Background
We designed this review to compare drainage with non-drainage in people having colorectal surgery (a procedure that is used to repair damage to the colon, rectum, anus and muscle of the lower belly) with bowel anastomosis (where two ends of the bowel are joined to each other). Elective colorectal surgery (where surgery is planned in advance rather than carried out as an emergency) often involves removal of part of the large bowel for a variety of diagnoses with subsequent anastomosis. There is the option for the surgeon to place a drain at the time of surgery to prevent leakage from the anastomosis. This is called a prophylactic drain. Cochrane review authors assessed the evidence for the routine use of prophylactic drain placement after the formation of colorectal anastomoses.
Study characteristics
We included three clinical trials involving 908 participants. The trials were conducted in Germany and France. All trials compared routine anastomotic drainage versus no anastomotic drainage after elective colorectal surgery. The evidence was current to February 2015.
Key results
This review showed no apparent difference in anastomotic leak, death, radiological (x-ray) evidence of anastomotic leak, wound infection or need for re-operation. We found insufficient evidence to support the use of routine prophylactic drains after elective colorectal anastomosis. We based our conclusion on limited evidence with relatively small numbers of participants; this means that it is difficult to detect differences between treatment groups that may be present.
Quality of the evidence
The quality of the evidence was low, making it impossible to draw firm conclusions about the use of routine prophylactic drains after elective colorectal anastomosis. Additional studies are needed to strengthen the conclusion drawn by this systematic review and to provide further analysis using modern colorectal surgery. We found no new evidence since the previous version of our systematic review of 2004.
There was insufficient evidence for the use of prophylactic drains after elective colorectal anastomoses. The conclusions of this review were limited due to the nature of the available clinical data; The three included RCTs performed different interventions with relatively small sample sizes of eligible participants.

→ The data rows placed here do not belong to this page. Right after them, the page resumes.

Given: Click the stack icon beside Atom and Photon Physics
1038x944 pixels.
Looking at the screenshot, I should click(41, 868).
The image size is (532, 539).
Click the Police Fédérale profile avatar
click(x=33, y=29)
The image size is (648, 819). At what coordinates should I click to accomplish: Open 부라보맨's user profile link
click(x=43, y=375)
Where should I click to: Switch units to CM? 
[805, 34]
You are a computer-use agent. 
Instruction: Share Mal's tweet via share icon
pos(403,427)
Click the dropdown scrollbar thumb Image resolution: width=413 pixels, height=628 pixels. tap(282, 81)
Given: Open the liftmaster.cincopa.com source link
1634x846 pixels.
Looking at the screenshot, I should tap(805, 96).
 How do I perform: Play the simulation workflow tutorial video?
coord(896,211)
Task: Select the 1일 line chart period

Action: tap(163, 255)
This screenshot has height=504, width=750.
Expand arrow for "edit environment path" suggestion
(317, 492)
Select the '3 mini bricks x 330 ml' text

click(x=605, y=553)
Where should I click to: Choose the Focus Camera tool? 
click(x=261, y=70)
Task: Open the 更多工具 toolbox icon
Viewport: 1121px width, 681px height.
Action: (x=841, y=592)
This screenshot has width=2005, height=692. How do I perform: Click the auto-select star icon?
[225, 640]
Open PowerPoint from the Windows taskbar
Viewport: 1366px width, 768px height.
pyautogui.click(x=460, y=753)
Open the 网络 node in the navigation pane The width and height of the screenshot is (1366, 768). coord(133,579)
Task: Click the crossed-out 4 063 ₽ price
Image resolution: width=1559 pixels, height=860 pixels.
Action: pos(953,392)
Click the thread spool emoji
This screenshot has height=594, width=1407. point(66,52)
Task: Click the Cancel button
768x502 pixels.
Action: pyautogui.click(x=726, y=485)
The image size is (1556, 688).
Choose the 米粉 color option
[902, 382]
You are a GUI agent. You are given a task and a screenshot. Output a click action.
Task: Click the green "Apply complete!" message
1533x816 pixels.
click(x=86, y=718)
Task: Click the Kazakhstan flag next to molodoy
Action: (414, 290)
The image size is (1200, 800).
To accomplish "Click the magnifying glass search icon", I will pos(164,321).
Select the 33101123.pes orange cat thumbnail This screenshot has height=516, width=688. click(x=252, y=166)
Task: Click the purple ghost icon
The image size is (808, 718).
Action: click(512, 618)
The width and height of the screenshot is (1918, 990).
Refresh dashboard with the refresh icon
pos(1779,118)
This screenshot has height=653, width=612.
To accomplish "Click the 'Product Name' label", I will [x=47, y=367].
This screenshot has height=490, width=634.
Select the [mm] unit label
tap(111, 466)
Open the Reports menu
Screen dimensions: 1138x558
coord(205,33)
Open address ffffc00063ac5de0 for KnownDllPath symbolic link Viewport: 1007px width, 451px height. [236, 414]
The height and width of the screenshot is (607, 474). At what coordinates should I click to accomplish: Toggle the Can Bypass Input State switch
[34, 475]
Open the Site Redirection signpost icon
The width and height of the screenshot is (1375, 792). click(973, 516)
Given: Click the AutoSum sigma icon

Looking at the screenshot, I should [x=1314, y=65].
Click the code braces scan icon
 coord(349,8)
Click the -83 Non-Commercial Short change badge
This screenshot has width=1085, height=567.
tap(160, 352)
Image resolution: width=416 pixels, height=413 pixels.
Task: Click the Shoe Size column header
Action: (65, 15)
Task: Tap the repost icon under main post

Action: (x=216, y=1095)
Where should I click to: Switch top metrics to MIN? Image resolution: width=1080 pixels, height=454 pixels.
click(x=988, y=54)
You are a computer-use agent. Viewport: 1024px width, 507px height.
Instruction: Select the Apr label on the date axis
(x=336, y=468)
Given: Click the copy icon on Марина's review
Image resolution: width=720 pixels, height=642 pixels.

Elective colorectal surgery can involve formation of bowel anastomoses, which may be complicated by postoperative anastomotic leaks. Routine intra-operative drain placement aims to help clinicians diagnose and treat postoperative leaks. There is little agreement on the prophylactic use of drains for elective colorectal anastomoses. Once anastomotic leakage has occurred, it is generally agreed that drains should be used for therapeutic purposes. However, on prophylactic use no such agreement exists.
To assess the effectiveness and safety of a prophylactic drain after elective colorectal anastomosis.
We searched the Cochrane Colorectal Cancer Group's Specialized Register (February 2015), the Cochrane Central Register of Controlled Trials (CENTRAL) (2015, Issue 2), Ovid MEDLINE (1950 to February 2015) and Ovid EMBASE (1974 to February 2015). We also searched trial registers for ongoing and registered trials, Clinicaltrials.gov and the World Health Organization (WHO) search platform International Clinical Trials Registry Platform.
We included randomised controlled trials (RCTs) comparing drainage with non-drainage regimens after anastomoses in elective colorectal surgery.
Two review authors independently performed selection of studies, assessment of trial quality and extraction of relevant data; a third review author resolved disagreements. We used GRADE methods to evaluate the quality of evidence.
Of the 908 participants enrolled (three RCTs), 454 were allocated for drainage and 454 for no drainage. We found no new RCTs for this review update. Two trials reported the primary outcome measure of anastomotic dehiscence. There was no statistically significant difference in anastomotic dehiscence in participants treated with intra-abdominal drainage routinely compared to no treatment (risk ratio (RR) 1.40, 95% confidence intervals (CI) 0.45 to 4.40; I2 = 0%; 2 RCTs; 809 participants). There was no statistically significant difference in mortality (RR 0.77, 95% CI 0.41 to 1.45; I2 = 0%; 3 RCTs; 908 participants); surgical re-intervention (RR 1.11, 95% CI 0.67 to 1.82; I2 = 29%; 3 RCTs; 908 participants); radiological dehiscence (RR 0.85, 95% CI 0.39 to 1.83; I2 = 0%; 2 RCTs; 809 participants) and wound infection (RR 0.82, 95% CI 0.45 to 1.51; I2 = 0%; 3 RCTs; 908 participants) in participants treated with routine prophylactic drainage compared to no treatment undergoing elective colorectal surgery. The quality of evidence was low according to GRADE method assessment.